The sensory overload of a film about a Chinese immigrant (Michelle Yeoh) who gets swept up in a multiversal action-adventure caper to save life as we know it swept the board at the SAG Awards, hotly considered one of the actual best indications of who and what will nab Oscar glory. Michelle Yeoh and co-star Ke Huy Quan made history as the first Asian actors to take home acting gongs at the (Yeoh for Lead Actress, Quan for Best Supporting Actor), while Jamie Lee Curtis nabbed Best Supporting Actress. As the cherry on top, the film then took home the top award of the night, Outstanding Performance by a Cast, breaking the record for most wins for a single film at the ceremony. 

Frazer Harrison

The actors' guild awards come hot on the heels of the director and producers' guild awards, where Everything Everywhere All At Once also triumphed. In the history of the Oscars, only one film that has nabbed all three honours hasn't gone to win Best Picture and that was Apollo 13 in 1995. 

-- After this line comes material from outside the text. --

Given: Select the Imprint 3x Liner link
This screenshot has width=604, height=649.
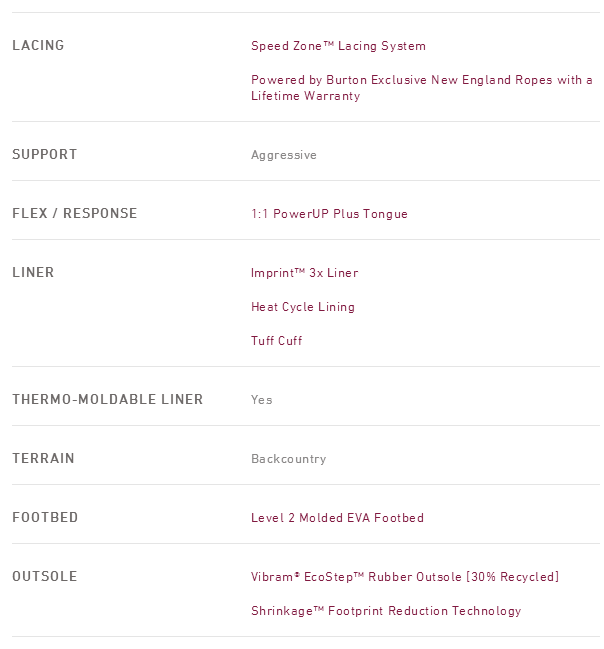Looking at the screenshot, I should 304,273.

Unless the Oscars 2023 decide to shift gears dramatically and pull the wool over our eyes with a surprise underdog win (which they did to great effect in 2016 with Spotlight and less great effect in 2006 with Crash's yikes victory over Brokeback Mountain), Everything Everywhere All At Once looks like a clear lock. Its victory would not only make history as a film with a predominantly Asian cast for an award show not necessarily heralded for its historic handling of diversity, but it would be a win for weirdo-bonkers films everywhere. 

Watch the trailer for Oscars 2023 frontrunner Everything Everywhere All At Once

Its concept alone is revolutionary, a massive-budget superhero-scale epic based on zero existing IP. It also gives due screentime to legends like Yeoh and James Hong, one of the most prolific actors in history, who've been staples of the silver screen but never given the dues earned. It also, crucially, takes you on a whistle-stop tour of some of the most insane set pieces you've ever seen. 

To name but a few, there's a fight scene initiated by a butt plug, some hand-to-hand combat that quickly morphs into dildo-to-dildo combat, a tender pastiche of romance between Yeoh and co-star Jamie Lee Curtis where they have flaccid hotdogs for fingers and one of the most emotionally affecting portrayals of a fractured mother-daughter relationship being mended set against a purely static image of two rocks. It's everything Hollywood has struggled to put its weight behind in recent decades, favouring A-list stars and regurgitated IP, and everything the Oscars has failed to champion in its oft-narrow view of what's prestige. 

The Oscars has never quite decided where it wants to sit within the swirl of awards season discourse, as an award show feeding off the vibe of its preceding ceremonies or as a purely standalone arbiter in what is the official best of the year. Though Everything Everywhere All At Once's fairytale run this season more or less makes the decision for it, the Oscars would be good to make sure they don't try to be a contrarian for the sake of it. We undeniably need more diverse stories with depth being told on screen, but we also need more films doing the work to be absolutely, unequivocally, stark raving mad and Everything Everywhere All At Once kills two birds with one dildo.